Thauera butanivorans sp. nov., a C2–C9 alkane-oxidizing bacterium previously referred to as ‘Pseudomonas butanovora

Bradley L Dubbels 1, Luis A Sayavedra-Soto 1, Peter J Bottomley 2, Daniel J Arp 1
PMCID: PMC2889399  PMID: 19528200

Abstract

The placement of ‘Pseudomonas butanovora’ in the genus Thauera was proposed previously, based on 16S rRNA gene sequence analysis, upon further studies of taxonomical characteristics. In this study, physiological characteristics and DNA–DNA reassociation data are presented and the transfer of ‘P. butanovora’ to the genus Thauera is proposed. The original description of the strain (strain Bu-B1211) indicated that it was capable of denitrification but not anaerobic growth. ‘P. butanovora’ is capable of anaerobic respiration and growth, utilizing nitrate as a terminal electron acceptor during the oxidation of organic acids and alcohols, but not aromatic hydrocarbons or open-chain terpenoids. The total fatty acid composition supported the assignment of strain Bu-B1211 to the Betaproteobacteria and resembled that of members of the genus Thauera. The combination of 16S rRNA gene phylogenetic evidence, physiological and taxonomical characteristics and DNA–DNA reassociation data supported the placement of ‘Pseudomonas butanovora’ Bu-B1211 in the genus Thauera as representing a novel species, for which the name Thauera butanivorans sp. nov. is proposed. The type strain is Bu-B1211T (=IAM 12574T=ATCC 43655T=DSM 2080T).

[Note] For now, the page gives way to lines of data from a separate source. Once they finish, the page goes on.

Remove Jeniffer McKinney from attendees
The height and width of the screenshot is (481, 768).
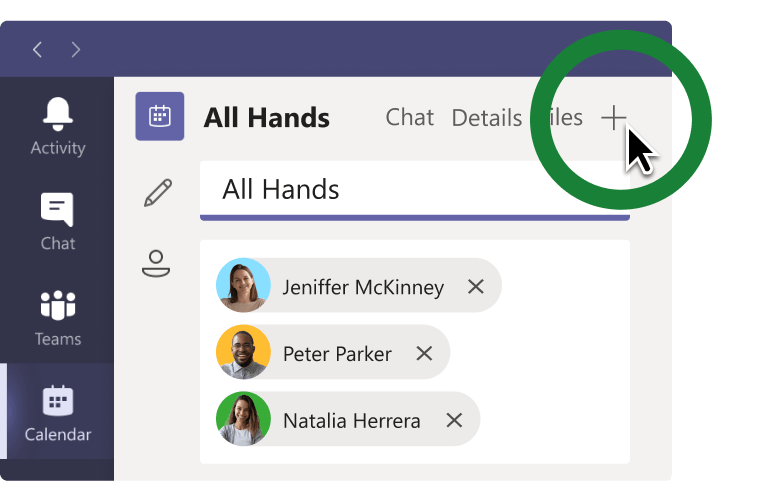coord(476,287)
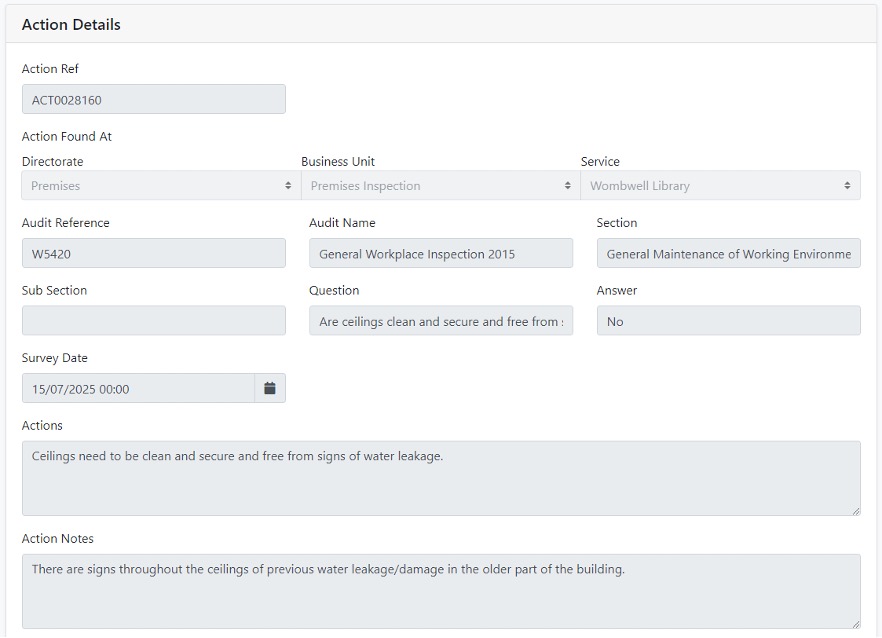Open the Survey Date calendar picker icon
Image resolution: width=882 pixels, height=638 pixels.
[270, 389]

The genus Thauera was described originally by Macy et al. (1993) and comprises eight species with validly published names: Thauera selenatis (Macy et al., 1993), Thauera aromatica (Anders et al., 1995), Thauera chlorobenzoica (Song et al., 2001), Thauera linaloolentis (Foss & Harder, 1998), Thauera mechernichensis (Scholten et al., 1999), Thauera terpenica (Foss & Harder, 1998), Thauera aminoaromatica (Mechichi et al., 2002) and Thauera phenylacetica (Mechichi et al., 2002). ‘Pseudomonas butanovora’ strain Bu-B1211 (=IAM 12574=ATCC 43655=DSM 2080) was isolated originally from activated sludge sampled from an oil-refining plant in Japan by enrichment with n-butane as the sole source of carbon and energy (Takahashi et al., 1980). The initial characterization of the isolate placed the bacterium in the genus Pseudomonas, based solely on morphology and phenotypic characteristics (Takahashi et al., 1980). A comprehensive study of the phylogenetic affiliation of the pseudomonads using 16S rRNA gene analysis showed that, phylogenetically, ‘P. butanovora’ was a member of the Rhodocyclus group, with the closest relatives belonging to the genus Thauera (Anzai et al., 2000). The level of 16S rRNA gene sequence similarity between ‘P. butanovora’ and recognized Thauera species ranged between 96.2 and 98.7 %, prompting the authors to propose the transfer of ‘P. butanovora’ to the genus Thauera based upon additional taxonomic studies.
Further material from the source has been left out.